# How lonely are you?



## EpkSceOnTcos (Jan 26, 2014)

Instagram followers: 9
Contacts: 2
XBox Live friends: 7


----------



## NeverendingCycle (Oct 14, 2013)

0
0
0

Beat that


----------



## Guts (Feb 19, 2014)

I don't know how people make friends on game things like that, I play a bunch of stuff on steam and not a one. But yeah, ****in lonely is how lonely I am.


----------



## redblurr (Oct 26, 2013)

Very lonely


----------



## JeanniesRiver (Feb 20, 2014)

I am strange I guess. I have rarely felt lonely. Nor have I ever in my life felt jelousy. I have no idea how it feels. People get bored. I have no idea how that feels but I understand it almost hurts.

I am alone a lot. Should I feel lonely?


----------



## visualkeirockstar (Aug 5, 2012)

I get a good amount of friends request on PSN because I'm a good player.


----------



## jlscho03 (Sep 5, 2012)

I have none of those accounts, and no social media accounts. No friends to text or call.
Yeah, I'm lonely.


----------



## hermito (Jan 29, 2014)

Real life friends: 0
Online friends: 0

I have about 18 contacts on my phone, three of them being automated services and the other part family which I don't get to see often.


----------



## scilentor (Feb 8, 2014)

Oh yes! Suddently I feel much better! I have exactly 1 "friend" I see about 3 times a year (that's normal, isnt it?) and not one, but TWO online friends (online gaming..)

Well, that's bull**** really. Should make more offline friends but have *no idea* what so ever how as I never have anything to say in a "conversation" except no, yes or maybe.

━━━━━━━━━━━━━━━━━━━━━━━━━━━━━━

### Direction 1:
In the records below, swap "particular element" for "specific element" and reproduce them with every other word unchanged.
### Direction 2:
Carry on the forum thread about loneliness, picking up after its last post.

━━━━━━━━━━━━━━━━━━━━━━━━━━━━━━

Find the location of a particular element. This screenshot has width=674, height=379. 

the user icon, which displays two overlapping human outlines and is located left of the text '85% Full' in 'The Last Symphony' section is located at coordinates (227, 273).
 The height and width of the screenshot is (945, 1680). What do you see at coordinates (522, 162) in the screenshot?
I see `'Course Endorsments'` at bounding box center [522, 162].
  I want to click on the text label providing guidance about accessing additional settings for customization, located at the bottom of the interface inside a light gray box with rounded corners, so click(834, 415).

━━━━━━━━━━━━━━━━━━━━━━━━━━━━━━

### Written answer 1:
Find the location of a specific element. This screenshot has width=674, height=379. 

the user icon, which displays two overlapping human outlines and is located left of the text '85% Full' in 'The Last Symphony' section is located at coordinates (227, 273).
 The height and width of the screenshot is (945, 1680). What do you see at coordinates (522, 162) in the screenshot?
I see `'Course Endorsments'` at bounding box center [522, 162].
  I want to click on the text label providing guidance about accessing additional settings for customization, located at the bottom of the interface inside a light gray box with rounded corners, so click(834, 415).

### Written answer 2:
----------



## GrainneR (Feb 7, 2014)

So lonely. So so lonely. But I'm growing accustomed. I've got booze, and I've got my scars.


----------



## SilentLyric (Aug 20, 2012)

this should be the name of a game show.


----------



## pup55 (Aug 26, 2012)

I talk to old friends here or there...but i always feel like they don't have time for me anymore since their life is taking off...mine is grounded at the gate :blank


----------



## Snowflake1010 (Jan 11, 2014)

Very.


----------



## Cyclonic (Oct 25, 2012)

I've been playing games online regularly for at least 4 years now and I have yet to make a long-term friend in any game.

You know that thing about finding friends with similar hobbies? Yeah...


----------



## arcticmonkeys (Feb 10, 2014)

Extremely lonely.


----------



## AReflectionsEye (Feb 15, 2014)

I try not to think about it. It is hard though when you go through day after day and everything you want to tell someone or do with people just gets thrown in the garbage since nobody cares.


----------



## BelieveInFreedom (Jun 29, 2013)

I am lonely but there's not much I can do about it until I face society and make some friends.


----------



## ligal (May 22, 2013)

Extremely lonely and I feel awful.


----------



## waldorfs (Feb 18, 2013)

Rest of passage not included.